Costanzo is a countertenor, which means he sings in what is typically a woman’s register.
“It’s still definitely a bit of a niche,” says Paul Gravett, executive director of the Vancouver Recital Society.
While rare, countertenors have, according to Gravett, opened a door in opera to rediscover a lot of forgotten music, such as Handel’s operas (which, incidentally, happen to be Costanzo’s favourite pieces to sing).
Countertenors will often sing parts written for the castrati in the 17th and 18th centuries, the Baroque era. The castrati were men who had their testes removed so they would be able to sing in a high register. They were the stars of opera for about 100 years, and now, thanks to countertenors, their parts are being sung again.
Although they were castrated, they were still sexually functional and attracted both men and women. It is said married women would carry on affairs with castrati because they had no fear of becoming pregnant. Casanova, the famous womanizer, even wrote about his attraction to a castrato.
“They took on a certain virility and excitement that I think carries on to Michael Jackson or Mick Jagger and all of these artists who sing in very high registers and attract everybody to them, men and women, regardless of whether it might be considered, in some objective way, feminine,” Costanzo says.
Although Costanzo says opera is “all about sex,” he says his own sexuality doesn’t enter into the equation when he’s singing and choosing parts. “Sexuality, like opera, is a fluid and malleable thing and doesn’t take well to too much predetermination.
“I bring a lot of who I am into every note I sing, so I can’t say that my sexuality is completely disconnected from my singing, since it is a part of who I am,” says Costanzo, who is gay. “At the same time, I never let it define my portrayal of a character or my choice of a role.”
Gender norms are a major issue in opera, with women often playing male parts and, less often, men playing female parts. “I think it’s a huge part of things, and I enjoy being able to explore that aspect of it. It’s very real,” Costanzo says.
One of his goals is to normalize the gender dissonance people may feel when they see him sing. “The innate advantage that I have there is at least a 30-second window in which they’re saying, ‘I don’t understand what the hell is going on. Why is that guy singing like a girl?’ In that 30 seconds, if I can do something really beautiful, I feel that people are listening very keenly to what I’m doing, and . . . I may have hooked a new audience.”
For his senior thesis at Princeton in 2004, Costanzo created a performance piece that wove together six “lost” pieces of music written for castrati, spoken word, choreographed dance and stage design. The piece was called The Double Life of Zefirino, and filmmaker Gerardo Puglia directed a short documentary about it, which screened at the Cannes Film Festival in 2007.
Above all else, Costanzo says he is driven by his constant quest for beauty. “Our job as the performer is not just to sing beautifully — not just to be perfect in our musicality or to be satisfied that we know what we’re doing — but rather that we have to bridge that gap [between audience and performer].”

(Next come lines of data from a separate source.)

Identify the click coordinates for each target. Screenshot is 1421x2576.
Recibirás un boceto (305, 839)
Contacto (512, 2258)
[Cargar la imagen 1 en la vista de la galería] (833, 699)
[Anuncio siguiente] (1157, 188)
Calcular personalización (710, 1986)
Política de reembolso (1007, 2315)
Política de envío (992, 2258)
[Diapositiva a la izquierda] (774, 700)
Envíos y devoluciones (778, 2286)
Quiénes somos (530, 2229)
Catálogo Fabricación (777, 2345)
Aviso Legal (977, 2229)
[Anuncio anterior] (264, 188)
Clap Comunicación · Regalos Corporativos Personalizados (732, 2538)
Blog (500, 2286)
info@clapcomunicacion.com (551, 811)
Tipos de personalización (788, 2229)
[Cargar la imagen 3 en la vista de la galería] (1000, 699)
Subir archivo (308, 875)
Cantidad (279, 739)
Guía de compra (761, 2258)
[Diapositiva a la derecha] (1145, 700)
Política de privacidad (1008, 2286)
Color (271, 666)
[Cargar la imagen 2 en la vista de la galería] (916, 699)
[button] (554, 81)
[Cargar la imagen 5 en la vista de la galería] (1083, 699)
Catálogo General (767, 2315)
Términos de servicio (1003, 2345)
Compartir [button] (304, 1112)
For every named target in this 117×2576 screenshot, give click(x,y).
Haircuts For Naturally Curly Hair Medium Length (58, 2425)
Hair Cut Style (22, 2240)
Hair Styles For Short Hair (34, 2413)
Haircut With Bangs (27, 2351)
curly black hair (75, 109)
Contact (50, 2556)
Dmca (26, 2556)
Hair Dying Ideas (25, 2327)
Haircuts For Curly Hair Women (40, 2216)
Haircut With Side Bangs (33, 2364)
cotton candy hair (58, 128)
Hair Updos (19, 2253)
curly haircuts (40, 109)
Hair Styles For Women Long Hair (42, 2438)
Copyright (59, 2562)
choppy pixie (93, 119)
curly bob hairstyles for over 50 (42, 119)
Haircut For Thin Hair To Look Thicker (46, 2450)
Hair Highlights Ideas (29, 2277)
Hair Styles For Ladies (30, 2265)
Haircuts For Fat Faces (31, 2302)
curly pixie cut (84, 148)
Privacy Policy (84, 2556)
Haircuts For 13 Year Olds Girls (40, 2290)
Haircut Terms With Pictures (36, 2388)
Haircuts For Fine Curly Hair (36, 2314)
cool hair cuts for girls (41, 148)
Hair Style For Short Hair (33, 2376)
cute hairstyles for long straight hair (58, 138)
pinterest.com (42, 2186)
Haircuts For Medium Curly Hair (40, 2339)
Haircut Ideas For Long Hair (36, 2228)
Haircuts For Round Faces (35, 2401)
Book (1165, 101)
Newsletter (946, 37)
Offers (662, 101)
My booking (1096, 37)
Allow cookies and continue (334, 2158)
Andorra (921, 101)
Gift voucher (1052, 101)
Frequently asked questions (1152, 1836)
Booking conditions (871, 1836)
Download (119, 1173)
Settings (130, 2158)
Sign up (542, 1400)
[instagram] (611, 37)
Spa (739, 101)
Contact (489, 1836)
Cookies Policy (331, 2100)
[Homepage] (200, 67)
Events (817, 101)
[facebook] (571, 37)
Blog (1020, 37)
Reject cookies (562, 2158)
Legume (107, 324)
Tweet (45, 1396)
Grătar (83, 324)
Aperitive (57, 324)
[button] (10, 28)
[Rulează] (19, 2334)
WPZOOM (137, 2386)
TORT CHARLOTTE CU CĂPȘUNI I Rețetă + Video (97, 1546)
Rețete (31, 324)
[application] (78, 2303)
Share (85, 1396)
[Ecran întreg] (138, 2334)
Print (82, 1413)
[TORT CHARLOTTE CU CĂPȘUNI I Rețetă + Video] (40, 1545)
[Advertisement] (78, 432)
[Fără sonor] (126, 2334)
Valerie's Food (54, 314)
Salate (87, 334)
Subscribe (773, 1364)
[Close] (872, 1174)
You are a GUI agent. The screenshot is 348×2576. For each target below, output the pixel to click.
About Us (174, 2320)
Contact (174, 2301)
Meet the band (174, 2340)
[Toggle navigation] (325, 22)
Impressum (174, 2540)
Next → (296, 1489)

“The thing with Anthony is, he pushes boundaries. He doesn’t play it safe,” Gravett says. “He likes to make people think.”
Unlike a lot of singers of his type, Gravett thinks Costanzo “could have a broad, long career.”
To succeed in the world of opera, Gravett says, “first and foremost, you have to be good. You have to stand out in the crowd — the right sound, talent, the goods — so many things have to come together at the same time. He’s standing out in the crowd.”
Costanzo has received numerous awards and accolades, most recently first prize at the 2012 Operalia competition.
“I honestly think the biggest challenge on the horizon is getting people to respond to opera,” Costanzo says. “I wish I could spend most of my career going to places that have nothing to do with classical music and doing it for people and getting them engaged in it.”
He describes the rush of emotion he can feel when something in a performance touches him in the right way.
“It may only happen for an instant, and I often liken it to breaking open an orange peel when it sprays out a little bit of zest and you can’t even really see it, but it’s incredibly fragrant and it stays with you, and it’s this ephemeral thing.”